Ok, so a teacher showed an example in class awhile back. So I am going over my notes right now, and I don't understand a certain part of the problem.

Also I am new to the forums and its my first time posting here, so please push me in the right direction if i make a mistake.

integration of (x-2)^(1/2)/(x+2)

the solution is: 2(x-2)^.5 - 4tan^-1((x-2)^.5/2) + C

Basically what i tried doing, is:

u² = x-2
u = (x-2)^.5
2u du = dx

which after a few steps leads me to:

2u - 8(integration of (u² +4)^-1)

After this i stop understanding the problem a little...
From here i sub the root x-2 back in as u and u² as x-2, which gives me:

2(x-2)^.5 - 8ln|x+2| which is wrong i think...

The way the example continues is as such:
u² = 4z²
u = 2z
du = 2 dz

2u - ((8)(2)/4) integration of dz/ (z² +1)

which gives the answer given above...

Basically i don't understand why we want to sub in another letter for u², and why i can't get the same answer when i sub in the (x-2)^.5 earlier.

 

[tiny-tim]

Welcome to PF!

Hi Minutemade!

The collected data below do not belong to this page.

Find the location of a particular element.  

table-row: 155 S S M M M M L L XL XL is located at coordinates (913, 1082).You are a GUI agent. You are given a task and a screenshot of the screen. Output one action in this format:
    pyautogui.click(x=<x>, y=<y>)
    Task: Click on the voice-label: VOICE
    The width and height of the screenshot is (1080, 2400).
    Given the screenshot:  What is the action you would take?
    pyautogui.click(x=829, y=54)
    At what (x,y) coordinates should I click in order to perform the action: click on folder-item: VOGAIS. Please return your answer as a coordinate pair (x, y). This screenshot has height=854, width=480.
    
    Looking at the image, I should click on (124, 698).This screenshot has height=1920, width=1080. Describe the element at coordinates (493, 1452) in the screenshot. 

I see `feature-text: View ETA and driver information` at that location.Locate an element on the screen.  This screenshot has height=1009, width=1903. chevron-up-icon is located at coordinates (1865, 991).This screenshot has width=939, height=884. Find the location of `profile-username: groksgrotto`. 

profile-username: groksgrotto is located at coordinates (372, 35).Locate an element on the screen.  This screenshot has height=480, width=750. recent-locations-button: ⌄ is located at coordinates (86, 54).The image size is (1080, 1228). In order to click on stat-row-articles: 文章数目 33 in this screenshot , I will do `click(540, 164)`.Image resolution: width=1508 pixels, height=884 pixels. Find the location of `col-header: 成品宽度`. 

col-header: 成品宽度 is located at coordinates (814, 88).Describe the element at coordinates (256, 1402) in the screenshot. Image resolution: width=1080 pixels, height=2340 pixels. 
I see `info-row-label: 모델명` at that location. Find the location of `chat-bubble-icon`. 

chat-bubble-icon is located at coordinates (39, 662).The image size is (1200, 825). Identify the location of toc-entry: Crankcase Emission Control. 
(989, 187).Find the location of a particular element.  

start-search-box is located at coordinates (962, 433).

Welcome to PF!

2u - 8(integration of (u2 +4)-1)

After this i stop understanding the problem a little...
From here i sub the root x-2 back in as u and u2 as x-2, which gives me:

2(x-2).5 - 8ln|x+2| which is wrong i think...

ah … you forgot to change the du as well.

Basically i don't understand why we want to sub in another letter for u²…

You don't really need to …

most people wouldn't …

but it does stop you making a mistake if you can't remember the general formula!